Holders of the Cumulative Redeemable Preferred Shares, Series 3 (the “Series 3 Preferred Shares”) are entitled to receive a cumulative quarterly fixed dividend yielding 4.50 percent annually for the initial period ending December 31, 2019 as and when declared by the Company’s Board of Directors. Thereafter, the dividend rate will be reset every five years at the rate equal to the five-year Government of Canada bond yield plus 3.13 percent. Holders of Series 3 Preferred Shares will have the right, at their option, to convert their shares into Cumulative Redeemable Preferred Shares, Series 4 (the “Series 4 Preferred Shares”), subject to certain conditions, on December 31, 2019 and on December 31 every five years thereafter.
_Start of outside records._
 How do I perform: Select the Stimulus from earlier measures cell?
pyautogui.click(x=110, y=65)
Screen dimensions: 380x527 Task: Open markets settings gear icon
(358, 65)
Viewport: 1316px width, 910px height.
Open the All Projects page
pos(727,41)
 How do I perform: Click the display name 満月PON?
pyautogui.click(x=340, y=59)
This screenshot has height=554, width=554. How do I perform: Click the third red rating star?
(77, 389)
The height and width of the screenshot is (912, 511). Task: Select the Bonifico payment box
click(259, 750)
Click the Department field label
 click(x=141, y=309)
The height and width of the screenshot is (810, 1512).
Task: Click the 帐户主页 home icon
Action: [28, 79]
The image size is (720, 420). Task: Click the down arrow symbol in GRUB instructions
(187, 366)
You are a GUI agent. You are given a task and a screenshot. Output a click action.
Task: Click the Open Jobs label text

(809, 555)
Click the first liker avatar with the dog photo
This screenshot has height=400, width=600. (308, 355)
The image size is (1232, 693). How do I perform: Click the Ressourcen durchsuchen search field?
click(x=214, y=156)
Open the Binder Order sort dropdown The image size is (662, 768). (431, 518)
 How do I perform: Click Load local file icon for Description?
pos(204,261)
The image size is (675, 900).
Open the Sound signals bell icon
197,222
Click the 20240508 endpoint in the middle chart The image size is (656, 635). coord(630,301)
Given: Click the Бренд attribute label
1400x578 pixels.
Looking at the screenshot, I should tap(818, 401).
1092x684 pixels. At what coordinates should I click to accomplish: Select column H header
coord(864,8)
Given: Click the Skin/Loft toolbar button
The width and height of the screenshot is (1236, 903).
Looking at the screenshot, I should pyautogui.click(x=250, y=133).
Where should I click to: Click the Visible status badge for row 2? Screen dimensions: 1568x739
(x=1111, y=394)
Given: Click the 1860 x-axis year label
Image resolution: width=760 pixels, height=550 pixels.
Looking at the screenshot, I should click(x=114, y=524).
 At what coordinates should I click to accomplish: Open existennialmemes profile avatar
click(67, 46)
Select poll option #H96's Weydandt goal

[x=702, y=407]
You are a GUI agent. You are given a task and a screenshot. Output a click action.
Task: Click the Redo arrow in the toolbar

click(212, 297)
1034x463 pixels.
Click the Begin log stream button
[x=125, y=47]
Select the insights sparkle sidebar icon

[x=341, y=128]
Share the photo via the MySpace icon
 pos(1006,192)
Holders of the Series 4 Preferred Shares will be entitled to receive cumulative quarterly floating dividends at a rate equal to the 90-day Government of Canada Treasury Bill yield plus 3.13 percent.

Holders of the Cumulative Redeemable Preferred Shares, Series 5 (the “Series 5 Preferred Shares”) are entitled to receive a cumulative quarterly fixed dividend yielding 4.50 percent annually for the initial period ending March 31, 2020 as declared by the Board of Directors. Thereafter, the dividend rate will be reset every 5 years at the rate equal to the five-year Government of Canada bond yield plus 3.57 percent. Holders of Series 5 Preferred Shares will have the right, at their option, to convert their shares into Cumulative Redeemable Preferred Shares, Series 6 (the “Series 6 Preferred Shares”), subject to certain conditions, on March 31, 2020 and on March 31 every five years thereafter. Holders of the Series 6 Preferred Shares will be entitled to receive cumulative quarterly floating dividends at a rate equal to the 90-day Government of Canada Treasury Bill yield plus 3.57 percent.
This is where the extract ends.